Consider the research by Christof van Nimwegen: two groups of volunteers work on a difficult logic puzzle on a computer - transferring coloured balls between two boxes according to a set of rules. One group had software that was designed to be as helpful as possible, providing clues and hints. The other group had a bare-bones software. Who learns best? If our assumptions about what is best in a classroom hold true, the answer should be the helpful software.

And the group with the helpful software did learn more quickly, but the proficiency of the other group increased more rapidly. (How often do we stop thinking and wondering about what’s best after the quick gains?) In the end, the group with the unhelpful software did better. Those using the unhelpful software were able to plan ahead and plot strategy, while those using the helpful software tended to rely on simple trial and error. That is to say, the group without help developed their own strategies that made sense to them and improved their ability to perform. And more important, eight months later the unhelpful software group were able to solve the puzzles twice as quickly.

This idea of what researcher Robert Bjork calls "desirable difficulties" is counter-intuitive.
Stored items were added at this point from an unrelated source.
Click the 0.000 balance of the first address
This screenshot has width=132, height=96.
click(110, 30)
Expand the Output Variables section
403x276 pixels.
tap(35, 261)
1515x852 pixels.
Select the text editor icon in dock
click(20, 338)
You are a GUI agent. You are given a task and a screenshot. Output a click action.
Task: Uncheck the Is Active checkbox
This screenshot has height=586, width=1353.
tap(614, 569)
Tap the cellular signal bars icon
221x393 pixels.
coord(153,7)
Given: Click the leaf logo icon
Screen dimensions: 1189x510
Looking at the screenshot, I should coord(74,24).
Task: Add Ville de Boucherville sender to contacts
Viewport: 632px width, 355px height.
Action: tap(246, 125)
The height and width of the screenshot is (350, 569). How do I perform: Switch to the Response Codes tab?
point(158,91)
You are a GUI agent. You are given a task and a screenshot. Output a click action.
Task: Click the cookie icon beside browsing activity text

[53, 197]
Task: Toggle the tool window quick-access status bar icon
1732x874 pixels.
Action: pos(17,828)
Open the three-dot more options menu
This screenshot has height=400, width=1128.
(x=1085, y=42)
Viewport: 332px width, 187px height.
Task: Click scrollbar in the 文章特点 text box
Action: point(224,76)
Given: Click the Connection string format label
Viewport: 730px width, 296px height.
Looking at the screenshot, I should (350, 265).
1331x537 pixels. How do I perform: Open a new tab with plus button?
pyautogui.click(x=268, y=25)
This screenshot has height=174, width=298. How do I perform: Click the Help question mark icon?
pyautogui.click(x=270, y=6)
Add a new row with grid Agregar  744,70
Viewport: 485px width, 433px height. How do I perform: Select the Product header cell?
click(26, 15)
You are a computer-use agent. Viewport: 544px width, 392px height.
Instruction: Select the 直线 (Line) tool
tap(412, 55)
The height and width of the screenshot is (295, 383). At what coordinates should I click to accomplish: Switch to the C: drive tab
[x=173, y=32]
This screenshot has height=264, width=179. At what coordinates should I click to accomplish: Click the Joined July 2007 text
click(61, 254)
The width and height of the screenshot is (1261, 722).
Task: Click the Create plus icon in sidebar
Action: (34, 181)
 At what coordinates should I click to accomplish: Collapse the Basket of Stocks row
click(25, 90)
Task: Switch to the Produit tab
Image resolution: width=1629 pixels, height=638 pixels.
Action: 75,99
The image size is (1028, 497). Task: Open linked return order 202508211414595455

I’m sure Kierkegaard would like the phrase. We continue to think that easier is better. But it turns out, at least in learning (and perhaps in life), that we are wrong. Bjork posed this question to a group of students. Before the lecture you are given either a lecture framework (Ia,b,c; IIa,b,c and so on) or a different article on the same topic. Which would you prefer? Students both preferred the framework and thought that it was more helpful. (How often do we stop here, after everyone agrees on what is best?) But then the researcher tested it. Half the students got the lecture framework; half got an article that dealt with the same material. He lectured and then gave them the same test. In the recall questions, both groups performed the same, but in the inference questions that tested their understanding of the information, students who read the article did better. Why? Bjork argues that it injects the "desirable difficulty" necessary to learn (think) rather than merely perform (memorize).

I keep wondering why we still have suffering in our world today, why in BC, a land of such abundance, in a time of such ease, one in five children suffer in poverty. I keep thinking that education is our best path, that our children, given the tools they need, will find the way that we have not yet. But lately I've been wondering if I have spent too much time thinking about how to make learning easy. In doing so, will I therefore aid in perpetuating the cycle of difficulty that we most wish to prevent for our children?